ティナの魔法は攻撃向きではないが、ツヨシの動きを援護する程度の光を放った。

「目を眩ませるほどじゃないけど、少しでも牽制になるといいわ」
ゾンビたちは次々と近づいてくる。ツヨシは1体目のゾンビにハンマーを振り下ろし、即座に後ろを振り返った。
ティナの光に一瞬怯んだ2体目のゾンビに対し、ハンマーの横薙ぎで頭部を粉砕した。

「残りは1体…!ティナ、シロをしっかり守ってやってくれ!」

ツヨシは叫びながら最後のゾンビに突進し、足元を狙ってハンマーを振り下ろした。
ゾンビは倒れたが、上体だけでこちらに這い寄ろうとしてくる。

「往生際が悪いな!」

ツヨシは最後の力を振り絞り、ゾンビの頭を叩き潰した。
静寂が戻り、霧の中には再び不気味な静けさが広がった。

「ふう…。これで全部倒したみたいだな。」

ツヨシは荒い息を整えながら、地面にハンマーをついた。シロが彼の足元に寄り添い、低く唸っていた。

「まだ緊張が解けない…。この霧の中、何が潜んでいるかわからないわ。」

ティナはツヨシを見つめ、不安げに言った。ツヨシはティナの肩に手を置き、優しく微笑んだ。
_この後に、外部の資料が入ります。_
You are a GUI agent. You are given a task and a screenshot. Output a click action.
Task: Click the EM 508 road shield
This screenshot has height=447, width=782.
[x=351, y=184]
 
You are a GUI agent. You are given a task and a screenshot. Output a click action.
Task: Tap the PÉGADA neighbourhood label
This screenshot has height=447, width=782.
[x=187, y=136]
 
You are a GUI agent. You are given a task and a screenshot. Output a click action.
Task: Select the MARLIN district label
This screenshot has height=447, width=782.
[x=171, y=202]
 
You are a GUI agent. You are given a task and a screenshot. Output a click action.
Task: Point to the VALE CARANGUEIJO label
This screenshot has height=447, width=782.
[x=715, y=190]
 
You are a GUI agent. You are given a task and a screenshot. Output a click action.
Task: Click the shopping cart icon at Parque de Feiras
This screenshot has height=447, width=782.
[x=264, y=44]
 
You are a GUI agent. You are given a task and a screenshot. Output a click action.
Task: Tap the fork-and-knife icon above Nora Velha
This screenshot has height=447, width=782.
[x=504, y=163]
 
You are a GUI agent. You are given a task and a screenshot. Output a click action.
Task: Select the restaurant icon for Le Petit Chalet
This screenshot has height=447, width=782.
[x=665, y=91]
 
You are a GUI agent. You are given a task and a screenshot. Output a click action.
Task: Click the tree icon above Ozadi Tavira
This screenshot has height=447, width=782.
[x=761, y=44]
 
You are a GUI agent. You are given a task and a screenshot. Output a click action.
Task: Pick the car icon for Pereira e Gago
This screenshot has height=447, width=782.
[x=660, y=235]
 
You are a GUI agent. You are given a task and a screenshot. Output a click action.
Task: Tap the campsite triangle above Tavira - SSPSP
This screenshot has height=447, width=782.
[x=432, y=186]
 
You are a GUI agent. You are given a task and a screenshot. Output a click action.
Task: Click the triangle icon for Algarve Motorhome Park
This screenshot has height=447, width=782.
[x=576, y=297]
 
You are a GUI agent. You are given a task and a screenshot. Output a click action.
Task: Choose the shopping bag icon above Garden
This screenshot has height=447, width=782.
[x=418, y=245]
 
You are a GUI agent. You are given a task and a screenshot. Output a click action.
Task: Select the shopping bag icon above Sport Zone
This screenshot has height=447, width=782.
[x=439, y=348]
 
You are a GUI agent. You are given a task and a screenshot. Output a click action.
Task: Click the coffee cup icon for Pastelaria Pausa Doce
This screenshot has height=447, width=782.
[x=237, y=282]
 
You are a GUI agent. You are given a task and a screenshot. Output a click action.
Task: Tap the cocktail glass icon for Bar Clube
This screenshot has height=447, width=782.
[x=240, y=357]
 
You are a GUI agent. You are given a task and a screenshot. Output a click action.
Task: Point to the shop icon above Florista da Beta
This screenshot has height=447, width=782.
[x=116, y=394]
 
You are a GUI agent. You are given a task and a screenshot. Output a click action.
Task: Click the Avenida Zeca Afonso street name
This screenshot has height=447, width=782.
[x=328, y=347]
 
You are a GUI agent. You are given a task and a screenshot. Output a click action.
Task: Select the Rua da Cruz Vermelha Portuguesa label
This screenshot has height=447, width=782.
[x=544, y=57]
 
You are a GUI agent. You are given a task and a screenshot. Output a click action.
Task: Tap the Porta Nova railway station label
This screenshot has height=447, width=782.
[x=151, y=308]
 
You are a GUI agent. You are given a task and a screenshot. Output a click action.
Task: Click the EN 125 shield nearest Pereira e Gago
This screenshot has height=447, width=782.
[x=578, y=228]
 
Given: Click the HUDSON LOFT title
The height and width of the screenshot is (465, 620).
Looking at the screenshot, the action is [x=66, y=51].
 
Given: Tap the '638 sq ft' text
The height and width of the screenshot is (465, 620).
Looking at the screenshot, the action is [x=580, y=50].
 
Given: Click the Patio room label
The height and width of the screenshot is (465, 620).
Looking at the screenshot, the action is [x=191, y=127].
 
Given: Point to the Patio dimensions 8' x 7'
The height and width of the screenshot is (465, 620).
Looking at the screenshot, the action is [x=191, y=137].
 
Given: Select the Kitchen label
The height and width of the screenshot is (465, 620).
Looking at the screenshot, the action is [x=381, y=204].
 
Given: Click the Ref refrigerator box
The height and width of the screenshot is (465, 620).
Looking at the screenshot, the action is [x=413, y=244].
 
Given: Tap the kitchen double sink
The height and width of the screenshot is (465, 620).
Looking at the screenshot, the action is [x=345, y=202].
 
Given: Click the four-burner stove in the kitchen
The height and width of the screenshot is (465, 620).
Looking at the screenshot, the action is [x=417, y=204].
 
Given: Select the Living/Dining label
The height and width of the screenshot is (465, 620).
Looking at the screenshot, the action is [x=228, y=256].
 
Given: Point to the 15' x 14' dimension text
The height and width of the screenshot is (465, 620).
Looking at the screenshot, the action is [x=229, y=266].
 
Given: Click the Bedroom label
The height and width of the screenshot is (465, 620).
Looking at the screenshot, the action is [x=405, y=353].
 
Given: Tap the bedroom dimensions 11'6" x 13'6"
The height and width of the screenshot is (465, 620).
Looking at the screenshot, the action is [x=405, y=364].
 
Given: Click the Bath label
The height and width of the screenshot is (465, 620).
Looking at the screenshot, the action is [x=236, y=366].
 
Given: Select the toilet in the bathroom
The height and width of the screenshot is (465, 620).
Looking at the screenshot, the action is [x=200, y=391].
「大丈夫だ。何が来ても俺たちで何とかする。シロだって、俺たちを守ろうとしてくれてるんだしな。」

その言葉にティナは少しだけ安心し、シロの頭を撫でた。

「ありがとう、シロ」

しばらく進むと、霧の向こうに、わずかに大きな影が見えた。
ツヨシが目を凝らすと、それは瓦礫ではなく、立派な建物が立ち並ぶ街だった。
通りには人影が見え、建物からは明かりが漏れている。

「ここなら、ちゃんと休めそうね」

ティナが呟く。街は一見、平穏を保っているように見えたが、その静けさにどこか違和感がある。
ツヨシは眉をひそめ、周囲を警戒しながら言った。

「でも、何かあるかもしれない。油断しないで進もう」

ツヨシはハンマーを握り直し、シロとティナを守るように前に立って歩き始めた。

すると、路地の暗がりから多数のうごめく影が現れ始めた。

「これは…大量のゾンビじゃない…!?」

ティナが震える声で言った。
ツヨシは周囲を素早く見回し、ハンマーを構え直した。

「まずいぞ、ティナ。退路を確認しながら、近場の安全そうな場所を探せ!」

ゾンビたちはゆっくりとした足取りで彼らに迫り、街全体が不穏なうごめきに包まれていく。

「くそっ…本格的にやばくなってきたな」

ツヨシは冷静を装いながらも、内心の焦りを抑えられなかった。

街の明かりが徐々にゾンビたちの影に覆われていく中、彼らの冒険は新たな局面を迎えようとしていた。